Koch keeps her weekly camps light on dance: "When we do our advertising for Frozen Friends camp, for example, it's: 'Come dance, tumble, play games, craft and have fun!'"

Though Koch treats her campers as studio-year enrollment leads, she acknowledges that these weeklong camps naturally function as a way for families who aren't ready for a long-term commitment to still participate in dance. "Those who aren't enrolled for the full season will be put into a sales nurture campaign," she says. "We do see a lot of campers come to subsequent camps, including our one-day camps that we hold once a month throughout our regular season."

Serve your serious dancers

One dilemma studio owners may face: what to do about your most serious dancers, who may be juggling outside intensives with any summer programming that you offer.

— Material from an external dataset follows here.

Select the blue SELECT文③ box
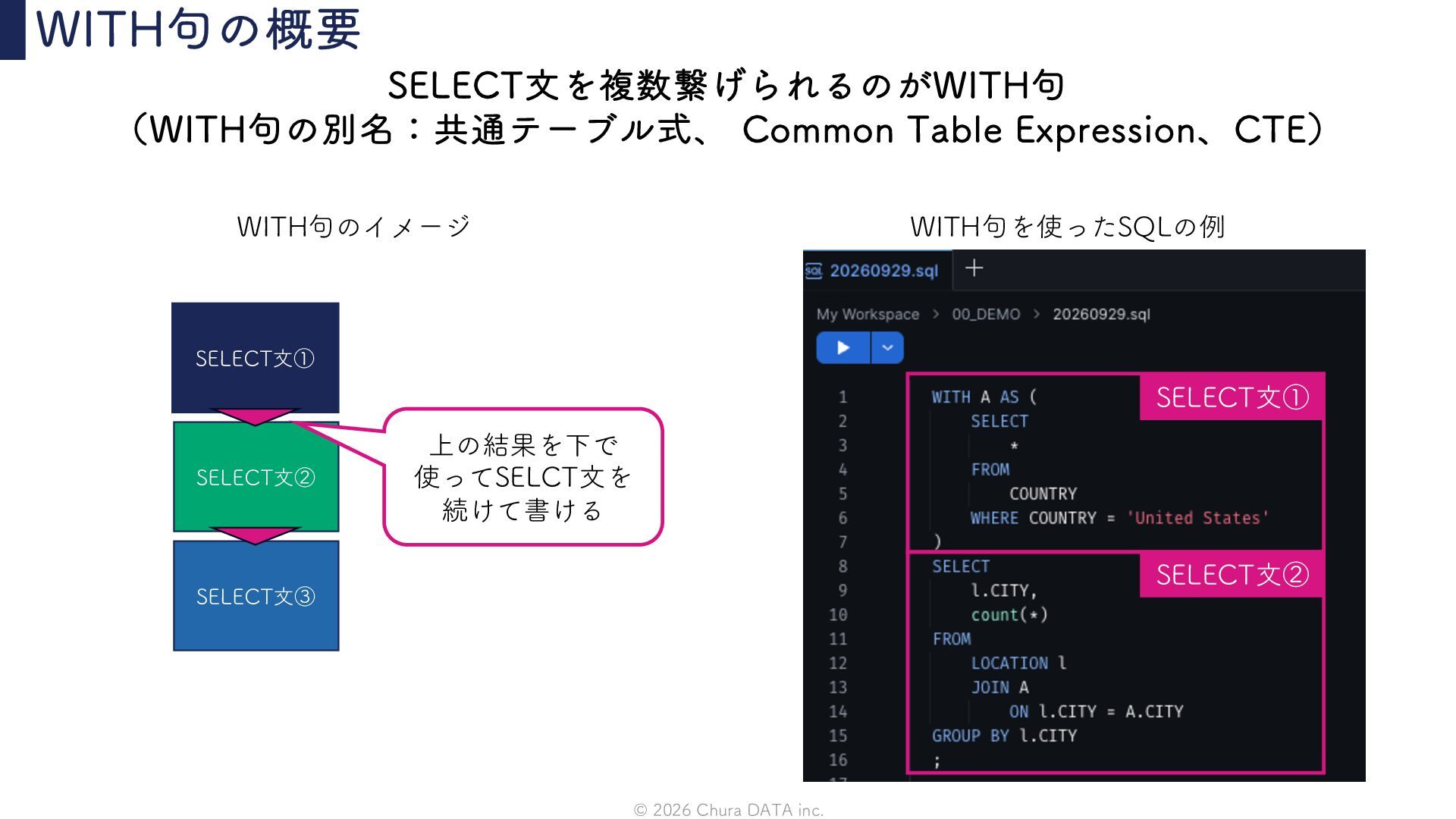Screen dimensions: 1456x819 click(256, 596)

Consider making their participation flexible. For Boniszweski's summer program, competitive dancers must take six of the 12 classes offered over a six-week period, as well as the four-day summer camp, which takes place in mid-August. "This past summer, because of COVID, they paid for six but were able to take all 12 if they wanted," she says. "Lots of people took advantage of that."

For Koch, it didn't make sense to require her intensive dancers to participate in summer programming, partly because she earned more revenue catering to younger students and partly because her older students often made outside summer-training plans. "That's how you build a well-rounded dancer—you want them to go off and get experience from teachers you might not be able to bring in," she says.

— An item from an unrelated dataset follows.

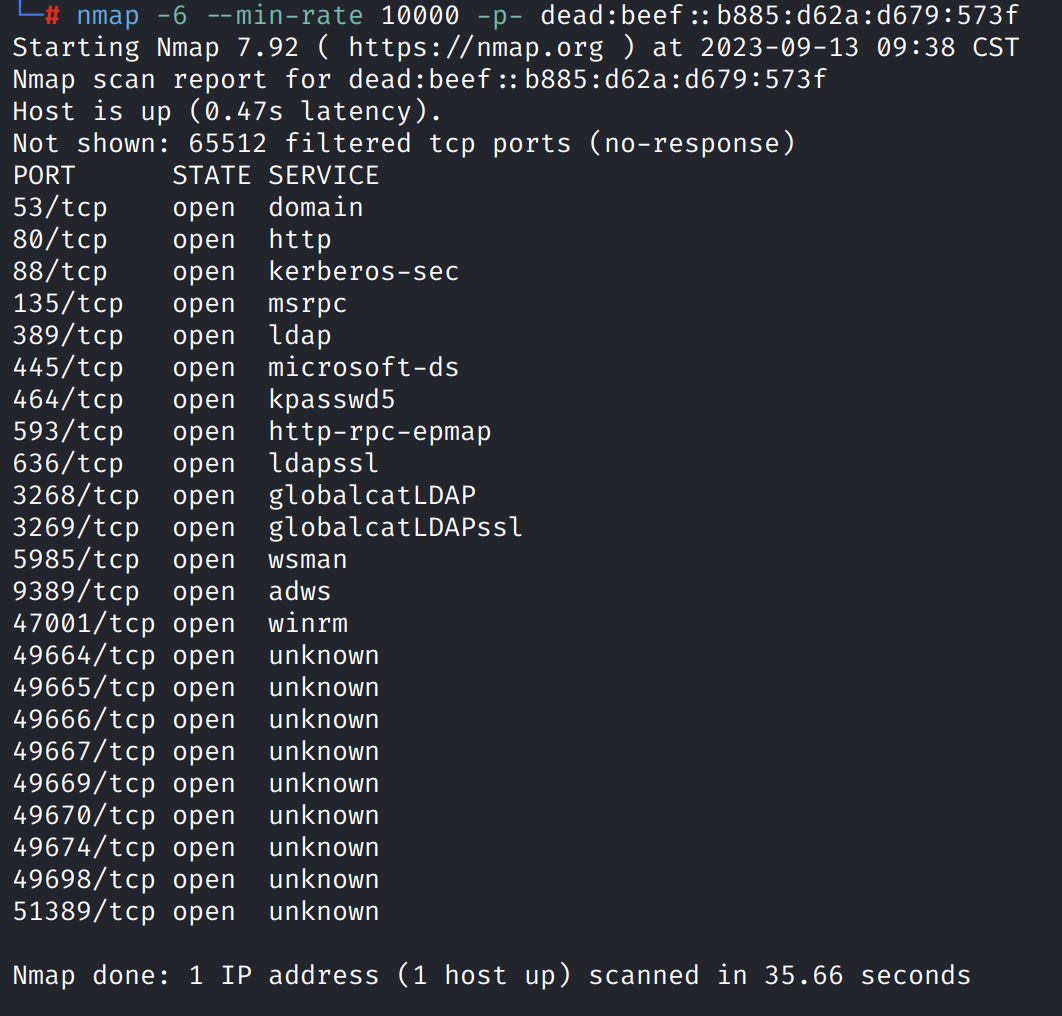Click the 53/tcp port entry
Viewport: 1062px width, 1016px height.
[60, 207]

Another option: Offering private lessons. Your more serious dancers can take advantage of flexible one-on-one training, and you can charge higher fees for individualized instruction. Consider including a financial incentive to get this kind of programming up and running. "Five years ago, we saw that some kids were asking for private lessons, so we created packages: If you bought five lessons, you'd get one for free—to get people in the door," says Boniszewksi. "After two years, once that program took off, we got rid of the discount. People will sign up for as many as 12 private lessons."

A large group of students stretch in a convention-style space with large windows. They follow a teacher at the front of the room in leaning over their right leg for a hamstring stretch

Koch's summer convention experience several years ago. Photo courtesy East County Performing Arts Center

Bring the (big) opportunities to your students

If you do decide to target older, more serious dancers for your summer programming, you may need to inject some dance glamour to compete with fancier outside intensives.

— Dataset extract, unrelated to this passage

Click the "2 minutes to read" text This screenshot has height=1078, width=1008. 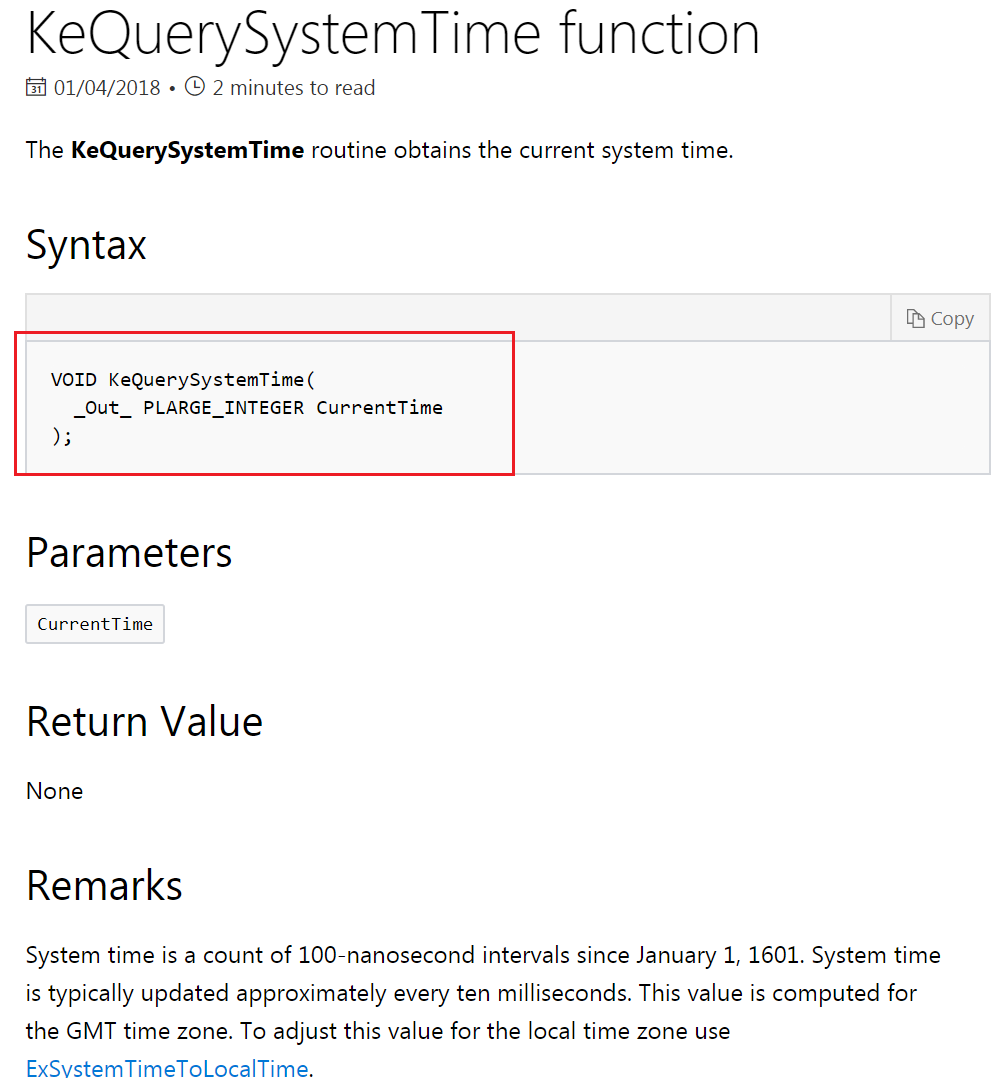[x=294, y=88]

Bring dancers opportunities they wouldn't have as often during the school year. For Boniszewski, that means offering virtual master classes with big-name teachers, like Misha Gabriel and Briar Nolet. For Koch, it's bringing the full convention experience to her students—and opening it up to the community at large. In past years, she's rented her local community center for a weekend-long in-house convention and brought in professional ballet, jazz, musical theater and contemporary guest teachers.

In 2019, the convention was "nicely profitable" while still an affordable $180 per student, and attracted 120 dancers, a mix of her dancers and dancers from other studios. "It was less expensive than going to a big national convention, because parents didn't have to worry about lodging or travel," Koch says. "We wanted it to be financially attainable for families to experience something like this in our sleepy little town."